For our lemmatizer we will use WordNetLemmatizer from nltk.stem.wordnet.

Testing GPT-2 tokens

So of the tokens which GPT-2 uses, how many are English words? We can break this down metric by the dictionary used.

Dictionary	% Words
English370k †	72.92%
English370k	72.59%
Enchant †	60.48%
Enchant	60.17%
NLTK words †	57.07%
NLTK words	48.27%

† indicates words were lemmatized

So the English370k word list seems to capture the most tokens from the three dictionaries. Also note the mild impact of lemmatization: although it may bump some of the percentages up a bit, it’s not enough for one dictionary to outperform another.
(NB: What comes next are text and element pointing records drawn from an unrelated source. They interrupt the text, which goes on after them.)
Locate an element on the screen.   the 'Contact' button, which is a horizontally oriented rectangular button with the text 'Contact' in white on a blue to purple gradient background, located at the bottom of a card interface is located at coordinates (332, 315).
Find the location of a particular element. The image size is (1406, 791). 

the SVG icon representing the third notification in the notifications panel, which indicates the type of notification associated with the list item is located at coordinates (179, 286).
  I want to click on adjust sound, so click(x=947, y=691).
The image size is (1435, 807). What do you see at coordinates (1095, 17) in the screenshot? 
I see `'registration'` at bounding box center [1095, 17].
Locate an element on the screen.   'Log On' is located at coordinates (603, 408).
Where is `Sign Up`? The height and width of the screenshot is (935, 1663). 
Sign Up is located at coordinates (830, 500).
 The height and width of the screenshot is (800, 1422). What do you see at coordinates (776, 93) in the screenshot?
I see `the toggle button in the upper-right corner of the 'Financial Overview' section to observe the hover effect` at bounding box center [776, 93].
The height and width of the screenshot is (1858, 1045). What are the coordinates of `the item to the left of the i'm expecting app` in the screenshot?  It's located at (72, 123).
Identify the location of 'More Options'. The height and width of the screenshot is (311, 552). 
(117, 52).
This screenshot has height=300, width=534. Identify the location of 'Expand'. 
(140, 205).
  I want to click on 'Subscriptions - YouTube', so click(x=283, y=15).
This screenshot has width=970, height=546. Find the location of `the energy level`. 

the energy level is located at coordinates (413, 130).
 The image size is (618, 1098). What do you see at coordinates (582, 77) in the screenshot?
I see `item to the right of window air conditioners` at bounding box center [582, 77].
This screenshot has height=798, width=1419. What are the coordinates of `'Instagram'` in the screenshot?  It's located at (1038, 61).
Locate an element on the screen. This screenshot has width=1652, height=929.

Looking at the tokens which aren’t in the dictionary, around 73% of them are non-word alphabetical strings. The final 27% is accounted for by symbols, numbers, and non-ascii character sequences (unicode characters from languages like Arabic, Korean, and Chinese). If we remove these, we end up with about 10k tokens containing only letters, which is around 21% of GPT-2’s total vocabulary. I’ve included this list in a github gist (duplicates removed).

Now what?

Looking at these non-word alphabetical strings, it’s interesting to see how the Internet (as GPT-2 saw it) was encoded. Then again, it also contains a lot of proper nouns which wouldn’t be in a normal dictionary like “starbucks”.

Other tokens are clearly vestiges of the scraping process which was used to gather text which GPT-2 trained on. Tokens like “rawdownloadcloneembedreportprint”, “buyableinstoreandonline”, “randomredditorwithno”, and “itemthumbnailimage” contain next to zero semantic value and the vocabulary space would probably have been better served with more meaningful tokens.

The following are the longest non-dictionary tokens found in GPT-2’s vocabulary:

Token ID	String
39177	ItemThumbnailImage
30210	guiActiveUnfocused
39755	isSpecialOrderable
31576	externalActionCode
39753	quickShipAvailable
39757	channelAvailability
36174	RandomRedditorWithNo
30899	cloneembedreportprint
40242	BuyableInstoreAndOnline
30906	rawdownloadcloneembedreportprint

We may also be able to measure performance of GPT-2 on certain tasks based on how many of the tokens were dictionary words. It might be true, for example, that sentences with higher proportions of dictionary word tokens would perform better on sentence completion tasks.